Fabrication of coated bovine serum albumin (BSA)–epigallocatechin gallate (EGCG) nanoparticles and their transport across monolayers of human intestinal epithelial Caco-2 cells
Abstract
The bovine serum albumin (BSA)–epigallocatechin gallate (EGCG) nanoparticles were fabricated using a desolvation method, and coated with poly-ε-lysine or chitosan. BSA–EGCG nanoparticles (BEN), poly-ε-lysine coated BSA–EGCG nanoparticles (PBEN), and chitosan coated BSA–EGCG nanoparticles (CBEN) had a spherical morphology and a size of 186, 259, and 300 nm, respectively. The loading efficiency of EGCG in these nanoparticles was 32.3%, 35.4%, and 32.7%, whereas the loading capacity was 18.9%, 17.0%, and 16.0% (w/w), respectively. Poly-ε-lysine or chitosan coating prevented the aggregation of nanoparticles at pH 4.5–5.0. However, they caused particle aggregation at pH 6.5–7.0. BEN had negative zeta-potentials between pH 4.5 and 6.0. Poly-ε-lysine or chitosan coating changed the zeta-potentials to positive. The release study of EGCG from the nanoparticles in the simulated gastric or intestinal fluid with or without digestive enzymes showed that poly-ε-lysine and chitosan coatings delayed EGCG release from the nanoparticles.

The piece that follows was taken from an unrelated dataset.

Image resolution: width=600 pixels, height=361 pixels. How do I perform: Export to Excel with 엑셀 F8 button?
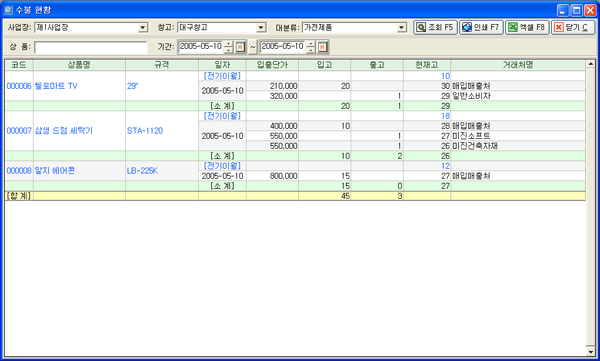tap(527, 28)
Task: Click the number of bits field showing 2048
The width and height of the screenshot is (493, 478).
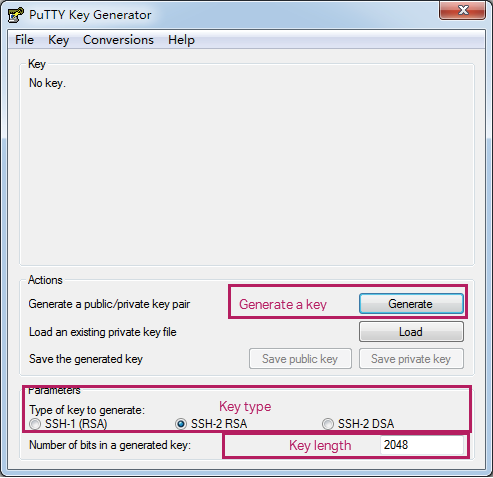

Poly-ε-lysine or chitosan coating improved the stability of EGCG during storage at 60 °C compared with EGCG in the uncoated particles. EGCG in BEN, PBEN, and CBEN had a decreasing apparent permeability coefficient (Papp) on Caco-2 monolayers, whereas pure EGCG showed relatively stable Papp during the incubation over time. EGCG in CBEN showed significantly higher Papp, suggesting that chitosan coated BSA–EGCG nanoparticles may improve the absorption of EGCG.